-- Opening Marker --
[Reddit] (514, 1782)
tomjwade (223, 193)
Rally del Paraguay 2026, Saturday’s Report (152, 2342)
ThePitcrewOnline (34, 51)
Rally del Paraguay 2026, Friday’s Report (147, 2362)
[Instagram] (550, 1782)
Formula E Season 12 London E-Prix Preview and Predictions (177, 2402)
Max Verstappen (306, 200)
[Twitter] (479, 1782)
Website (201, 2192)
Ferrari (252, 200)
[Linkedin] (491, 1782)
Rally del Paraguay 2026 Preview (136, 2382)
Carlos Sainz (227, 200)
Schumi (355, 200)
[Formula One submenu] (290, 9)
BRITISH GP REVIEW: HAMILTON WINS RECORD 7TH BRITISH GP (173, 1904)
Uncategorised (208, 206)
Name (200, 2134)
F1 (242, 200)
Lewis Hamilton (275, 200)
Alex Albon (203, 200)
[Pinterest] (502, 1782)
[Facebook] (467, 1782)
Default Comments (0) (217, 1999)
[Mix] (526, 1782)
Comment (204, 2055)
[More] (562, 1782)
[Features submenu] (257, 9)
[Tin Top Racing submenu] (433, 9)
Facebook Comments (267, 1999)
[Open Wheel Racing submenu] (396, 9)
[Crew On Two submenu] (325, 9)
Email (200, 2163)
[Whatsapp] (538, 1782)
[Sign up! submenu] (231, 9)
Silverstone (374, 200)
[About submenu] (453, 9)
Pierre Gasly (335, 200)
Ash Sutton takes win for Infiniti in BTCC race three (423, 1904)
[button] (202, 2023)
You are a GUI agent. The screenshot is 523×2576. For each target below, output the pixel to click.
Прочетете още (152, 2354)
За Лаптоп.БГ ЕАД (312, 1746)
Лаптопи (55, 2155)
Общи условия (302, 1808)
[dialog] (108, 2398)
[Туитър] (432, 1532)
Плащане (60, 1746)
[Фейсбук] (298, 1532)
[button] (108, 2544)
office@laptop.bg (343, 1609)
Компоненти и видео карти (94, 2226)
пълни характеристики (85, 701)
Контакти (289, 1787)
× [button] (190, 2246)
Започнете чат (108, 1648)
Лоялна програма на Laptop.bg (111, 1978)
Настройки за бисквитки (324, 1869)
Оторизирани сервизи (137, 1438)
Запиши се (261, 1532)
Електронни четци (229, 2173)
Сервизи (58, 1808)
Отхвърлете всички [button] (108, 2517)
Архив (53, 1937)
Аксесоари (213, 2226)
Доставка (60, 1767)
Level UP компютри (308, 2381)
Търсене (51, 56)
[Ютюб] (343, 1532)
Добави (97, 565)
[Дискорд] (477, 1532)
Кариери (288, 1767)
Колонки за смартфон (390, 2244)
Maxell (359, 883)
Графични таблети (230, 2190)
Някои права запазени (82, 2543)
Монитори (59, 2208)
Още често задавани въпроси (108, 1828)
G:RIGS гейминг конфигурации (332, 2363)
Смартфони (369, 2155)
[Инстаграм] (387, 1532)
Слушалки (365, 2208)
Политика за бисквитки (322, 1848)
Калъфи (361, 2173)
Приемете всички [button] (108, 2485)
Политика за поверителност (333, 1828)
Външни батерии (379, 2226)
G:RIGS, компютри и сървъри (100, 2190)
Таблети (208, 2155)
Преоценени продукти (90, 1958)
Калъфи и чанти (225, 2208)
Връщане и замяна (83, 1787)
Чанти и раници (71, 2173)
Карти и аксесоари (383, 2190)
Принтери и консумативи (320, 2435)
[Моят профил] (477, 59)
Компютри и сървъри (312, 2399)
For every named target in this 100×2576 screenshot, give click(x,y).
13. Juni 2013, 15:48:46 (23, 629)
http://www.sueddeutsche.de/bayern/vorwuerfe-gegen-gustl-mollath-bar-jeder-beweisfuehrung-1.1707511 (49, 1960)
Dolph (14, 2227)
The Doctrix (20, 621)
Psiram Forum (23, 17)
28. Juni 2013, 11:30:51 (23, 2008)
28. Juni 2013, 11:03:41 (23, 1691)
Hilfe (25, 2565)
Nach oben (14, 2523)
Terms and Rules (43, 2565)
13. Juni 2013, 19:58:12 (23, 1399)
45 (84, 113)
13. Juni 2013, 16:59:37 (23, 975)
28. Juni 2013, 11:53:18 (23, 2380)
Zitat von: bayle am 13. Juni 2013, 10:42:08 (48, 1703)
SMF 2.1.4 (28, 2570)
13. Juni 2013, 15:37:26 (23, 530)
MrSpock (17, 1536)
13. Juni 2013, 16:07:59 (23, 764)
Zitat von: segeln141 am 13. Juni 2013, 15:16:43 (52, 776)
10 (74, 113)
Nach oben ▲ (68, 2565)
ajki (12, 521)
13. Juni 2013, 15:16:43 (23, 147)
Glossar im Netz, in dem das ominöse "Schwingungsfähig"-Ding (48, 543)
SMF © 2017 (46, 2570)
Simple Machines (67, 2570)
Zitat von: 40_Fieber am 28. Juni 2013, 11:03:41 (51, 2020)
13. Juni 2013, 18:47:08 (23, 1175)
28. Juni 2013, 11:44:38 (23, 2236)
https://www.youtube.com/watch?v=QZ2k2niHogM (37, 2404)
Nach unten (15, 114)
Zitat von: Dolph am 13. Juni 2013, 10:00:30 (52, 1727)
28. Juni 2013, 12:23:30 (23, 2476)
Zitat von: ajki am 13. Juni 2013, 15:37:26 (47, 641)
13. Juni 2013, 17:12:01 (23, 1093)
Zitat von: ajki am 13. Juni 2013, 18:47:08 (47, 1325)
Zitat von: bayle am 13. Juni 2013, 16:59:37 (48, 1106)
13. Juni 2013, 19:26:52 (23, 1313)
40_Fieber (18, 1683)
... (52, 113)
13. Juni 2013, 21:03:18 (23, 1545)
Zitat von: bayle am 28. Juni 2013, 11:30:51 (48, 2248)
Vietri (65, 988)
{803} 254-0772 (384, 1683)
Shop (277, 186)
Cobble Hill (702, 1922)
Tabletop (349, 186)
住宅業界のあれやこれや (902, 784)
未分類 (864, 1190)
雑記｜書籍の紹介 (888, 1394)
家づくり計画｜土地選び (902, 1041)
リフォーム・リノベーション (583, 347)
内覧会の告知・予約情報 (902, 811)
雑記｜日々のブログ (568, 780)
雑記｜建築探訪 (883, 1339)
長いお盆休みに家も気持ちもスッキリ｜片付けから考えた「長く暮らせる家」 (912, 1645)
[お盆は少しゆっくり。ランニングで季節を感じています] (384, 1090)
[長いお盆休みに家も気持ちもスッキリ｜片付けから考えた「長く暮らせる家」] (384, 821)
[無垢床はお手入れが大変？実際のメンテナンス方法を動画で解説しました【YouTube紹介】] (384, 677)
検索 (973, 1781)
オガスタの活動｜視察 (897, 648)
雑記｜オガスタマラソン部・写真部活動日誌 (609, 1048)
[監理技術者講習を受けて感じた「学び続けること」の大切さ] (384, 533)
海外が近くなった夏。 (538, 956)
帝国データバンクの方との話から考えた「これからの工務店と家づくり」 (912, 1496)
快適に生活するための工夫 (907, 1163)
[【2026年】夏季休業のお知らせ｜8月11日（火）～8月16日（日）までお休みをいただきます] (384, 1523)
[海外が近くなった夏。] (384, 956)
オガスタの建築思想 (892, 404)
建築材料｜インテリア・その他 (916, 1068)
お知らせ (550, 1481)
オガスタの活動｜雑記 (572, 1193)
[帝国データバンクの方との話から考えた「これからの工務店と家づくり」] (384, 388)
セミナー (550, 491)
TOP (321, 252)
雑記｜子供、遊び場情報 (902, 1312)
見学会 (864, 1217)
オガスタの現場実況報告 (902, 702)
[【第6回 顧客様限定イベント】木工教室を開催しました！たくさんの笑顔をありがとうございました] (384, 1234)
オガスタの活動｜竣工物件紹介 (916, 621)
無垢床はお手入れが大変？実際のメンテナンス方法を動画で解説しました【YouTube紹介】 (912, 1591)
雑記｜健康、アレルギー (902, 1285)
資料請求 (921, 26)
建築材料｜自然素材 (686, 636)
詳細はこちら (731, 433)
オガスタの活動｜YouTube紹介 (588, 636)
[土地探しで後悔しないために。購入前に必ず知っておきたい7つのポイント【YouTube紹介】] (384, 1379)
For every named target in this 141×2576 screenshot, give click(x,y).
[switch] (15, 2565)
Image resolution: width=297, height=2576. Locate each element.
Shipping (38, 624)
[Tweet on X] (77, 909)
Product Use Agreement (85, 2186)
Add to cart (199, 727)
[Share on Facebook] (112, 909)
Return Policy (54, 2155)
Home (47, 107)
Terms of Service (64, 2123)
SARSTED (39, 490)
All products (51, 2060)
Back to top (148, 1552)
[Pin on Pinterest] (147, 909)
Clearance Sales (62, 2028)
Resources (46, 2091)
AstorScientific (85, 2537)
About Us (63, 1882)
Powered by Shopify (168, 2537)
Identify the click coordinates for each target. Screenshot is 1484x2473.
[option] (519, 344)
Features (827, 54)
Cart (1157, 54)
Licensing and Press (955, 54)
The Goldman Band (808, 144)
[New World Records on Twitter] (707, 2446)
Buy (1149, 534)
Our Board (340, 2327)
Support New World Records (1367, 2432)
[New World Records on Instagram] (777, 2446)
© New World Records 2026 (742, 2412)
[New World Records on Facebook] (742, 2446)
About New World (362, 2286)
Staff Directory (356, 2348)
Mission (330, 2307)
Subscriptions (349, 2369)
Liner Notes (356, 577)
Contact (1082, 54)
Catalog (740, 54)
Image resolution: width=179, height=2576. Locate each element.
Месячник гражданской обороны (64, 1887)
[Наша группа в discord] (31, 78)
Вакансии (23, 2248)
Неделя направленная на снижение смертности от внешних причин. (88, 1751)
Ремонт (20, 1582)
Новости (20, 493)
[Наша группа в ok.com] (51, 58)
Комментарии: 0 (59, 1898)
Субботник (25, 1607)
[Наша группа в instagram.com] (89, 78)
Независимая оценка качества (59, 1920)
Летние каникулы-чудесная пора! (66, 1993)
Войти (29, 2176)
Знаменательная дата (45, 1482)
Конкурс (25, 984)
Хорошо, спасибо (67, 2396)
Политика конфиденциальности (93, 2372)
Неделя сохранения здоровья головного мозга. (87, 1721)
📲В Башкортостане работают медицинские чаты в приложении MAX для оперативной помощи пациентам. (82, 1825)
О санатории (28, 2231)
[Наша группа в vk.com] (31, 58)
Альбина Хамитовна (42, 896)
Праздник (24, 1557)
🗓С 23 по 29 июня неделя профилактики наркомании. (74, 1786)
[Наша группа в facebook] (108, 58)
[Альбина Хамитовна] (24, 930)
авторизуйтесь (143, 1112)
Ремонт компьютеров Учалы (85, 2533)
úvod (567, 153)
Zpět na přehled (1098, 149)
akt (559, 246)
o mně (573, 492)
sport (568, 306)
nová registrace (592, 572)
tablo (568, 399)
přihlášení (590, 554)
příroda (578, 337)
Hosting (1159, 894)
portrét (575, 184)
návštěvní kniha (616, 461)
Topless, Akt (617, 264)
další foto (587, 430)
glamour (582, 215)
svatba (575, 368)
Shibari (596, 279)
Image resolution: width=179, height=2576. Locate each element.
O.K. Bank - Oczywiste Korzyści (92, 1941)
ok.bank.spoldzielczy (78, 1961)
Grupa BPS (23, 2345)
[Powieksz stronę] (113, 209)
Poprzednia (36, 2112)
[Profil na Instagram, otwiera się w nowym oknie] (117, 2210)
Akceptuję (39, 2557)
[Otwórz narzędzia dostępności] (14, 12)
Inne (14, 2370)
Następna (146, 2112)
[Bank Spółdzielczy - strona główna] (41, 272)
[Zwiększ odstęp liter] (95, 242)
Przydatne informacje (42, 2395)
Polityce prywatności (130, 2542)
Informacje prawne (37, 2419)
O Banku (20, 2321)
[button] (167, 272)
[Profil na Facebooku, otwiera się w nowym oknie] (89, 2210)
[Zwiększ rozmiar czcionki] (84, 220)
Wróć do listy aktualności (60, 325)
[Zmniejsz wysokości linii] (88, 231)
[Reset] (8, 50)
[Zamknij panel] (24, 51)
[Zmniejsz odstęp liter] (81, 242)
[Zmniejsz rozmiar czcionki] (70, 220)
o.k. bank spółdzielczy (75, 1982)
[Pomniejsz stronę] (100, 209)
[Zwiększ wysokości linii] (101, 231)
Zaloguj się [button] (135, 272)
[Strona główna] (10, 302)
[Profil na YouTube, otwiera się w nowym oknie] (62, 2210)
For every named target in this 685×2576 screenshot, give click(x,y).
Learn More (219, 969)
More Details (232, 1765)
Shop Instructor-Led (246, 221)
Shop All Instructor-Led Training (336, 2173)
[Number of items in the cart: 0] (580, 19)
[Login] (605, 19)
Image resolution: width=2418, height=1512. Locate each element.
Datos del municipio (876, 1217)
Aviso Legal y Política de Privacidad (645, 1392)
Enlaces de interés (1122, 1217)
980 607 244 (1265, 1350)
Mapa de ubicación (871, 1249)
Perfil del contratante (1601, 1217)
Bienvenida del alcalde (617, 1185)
-- Closing Marker --
Each line from the top of the listing down to and including the one containing "[Formula One submenu] (290, 9)" should be transcribed exactly; nothing else is to be output.

[Reddit] (514, 1782)
tomjwade (223, 193)
Rally del Paraguay 2026, Saturday’s Report (152, 2342)
ThePitcrewOnline (34, 51)
Rally del Paraguay 2026, Friday’s Report (147, 2362)
[Instagram] (550, 1782)
Formula E Season 12 London E-Prix Preview and Predictions (177, 2402)
Max Verstappen (306, 200)
[Twitter] (479, 1782)
Website (201, 2192)
Ferrari (252, 200)
[Linkedin] (491, 1782)
Rally del Paraguay 2026 Preview (136, 2382)
Carlos Sainz (227, 200)
Schumi (355, 200)
[Formula One submenu] (290, 9)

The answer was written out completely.